My eyes will focus on truckers whose vans ask me to call random places to report on their highway behavior and on highway patrol cars that chase random sinners in the speed lane. I will count down miles to the next service area and then the next one. We will not stop at hardly any, by they are markers of progress. Nothing else gives me the feeling of movement. I am stuck on a highway that looks the same in Batavia as it does will in Toledo and Elkhorn.

Like millions others, we are off, ready to be sucked into the westbound lanes. To be spit out tonight, in Chicago.

Tuesday, May 29, 2007

from New Haven: overheard, one last time

Come on, put on a cap so we can take a photo of you – it’s your school, your celebration as well! It’s your JD &MA!
No, I’m here for my little sister’s college graduation.

One has logged in four, the other - eight years of a New Haven life

All the details, the opening hours, the short cuts, the foods, the habits of this city are suddenly immaterial to us! It all no longer matters! So sad.

We disperse. One stuck on a broken Amtrak train, somewhere between Baltimore and DC. One waiting for a flight back to Chicago. And two for the road. Car packed with books, a stack of tapes to listen to, hitting America’s great (and oh so boring) highways back to the Midwest.


Monday, May 28, 2007

from New Haven: overheard

(toddler’s voice) Mama? Mama?
Mamma is getting her degree. You’ll see her in a while.


My son took seven years. Toward the end of his senior year he had a meltdown and wanted time off (to ski). All the relatives had to get refunds for their airfares for his graduation. Today they’re all here. He finished! Seven years later, he finished!


Uncle! Uncle! Climb over here, can you? You can see him walk by here!

So, how do you photograph it all? (See here? I'm not the only one with trepidations.)


...Me, I'm just just biding time, waiting for the right person (out of oh so many) to walk by with a content grin...


Overwhelming? yes, though if I wait long enough, there will always be the food to help me regain my composure.


Sunday, May 27, 2007

from New Haven: hats off

It’s a week-end thing, this graduation stuff. And that’s good. Some of us travel far to see the square hats on our kids’ heads. May as well roll out the carpet for the grads all week-end long.

In the morning, when the streets are still not peppered with black robes, a sole grad takes the time to walk her puppy. Did the puppy come to her with a card saying – good luck! This is your future! He is yours now!?
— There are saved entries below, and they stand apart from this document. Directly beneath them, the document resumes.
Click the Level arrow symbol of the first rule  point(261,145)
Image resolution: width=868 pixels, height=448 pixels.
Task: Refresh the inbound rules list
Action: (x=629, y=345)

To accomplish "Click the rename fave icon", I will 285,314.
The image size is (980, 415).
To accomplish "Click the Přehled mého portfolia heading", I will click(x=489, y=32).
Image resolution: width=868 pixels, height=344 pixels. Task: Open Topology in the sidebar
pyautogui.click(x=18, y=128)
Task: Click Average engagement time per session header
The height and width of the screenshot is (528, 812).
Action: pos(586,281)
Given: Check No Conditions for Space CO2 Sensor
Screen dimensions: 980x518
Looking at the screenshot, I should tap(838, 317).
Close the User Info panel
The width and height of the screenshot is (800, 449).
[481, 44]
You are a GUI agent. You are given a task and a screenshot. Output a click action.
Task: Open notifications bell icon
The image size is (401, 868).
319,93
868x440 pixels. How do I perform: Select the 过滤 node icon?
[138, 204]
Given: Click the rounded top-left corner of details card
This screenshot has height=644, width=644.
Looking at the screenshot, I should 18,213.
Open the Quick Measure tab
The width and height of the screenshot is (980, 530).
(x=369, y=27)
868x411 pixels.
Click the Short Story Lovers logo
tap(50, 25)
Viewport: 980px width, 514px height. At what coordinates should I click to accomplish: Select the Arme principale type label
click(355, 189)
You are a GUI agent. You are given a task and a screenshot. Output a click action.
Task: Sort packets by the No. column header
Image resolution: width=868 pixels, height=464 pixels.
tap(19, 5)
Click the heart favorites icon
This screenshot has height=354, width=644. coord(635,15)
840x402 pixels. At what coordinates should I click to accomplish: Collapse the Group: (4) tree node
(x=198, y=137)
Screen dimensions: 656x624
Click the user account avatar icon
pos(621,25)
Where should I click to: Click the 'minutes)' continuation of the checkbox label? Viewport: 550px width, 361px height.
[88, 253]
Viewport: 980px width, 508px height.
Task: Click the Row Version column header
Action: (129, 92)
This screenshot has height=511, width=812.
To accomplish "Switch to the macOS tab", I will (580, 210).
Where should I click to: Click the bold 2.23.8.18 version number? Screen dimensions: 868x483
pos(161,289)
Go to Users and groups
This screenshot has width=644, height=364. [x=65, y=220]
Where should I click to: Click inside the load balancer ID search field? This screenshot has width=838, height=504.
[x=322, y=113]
The Baccalaureate. They gather in their robes and they listen to speeches about their time here in college. A (known to me) young woman gives one last look up toward the gallery, where her family is sitting, beaming…


But solemnity be damned. Today is the fun day. Where black hats are tossed aside for more creative options.

Wait, is someone importing emblems of my home state?



I listen to it all, I sing the songs that over the years you pick up at these events:

Bright college years, with pleasure rife,
The shortest, gladdest years of life…

Mine weren’t that. But things are different now – with pleasure rife for my kids.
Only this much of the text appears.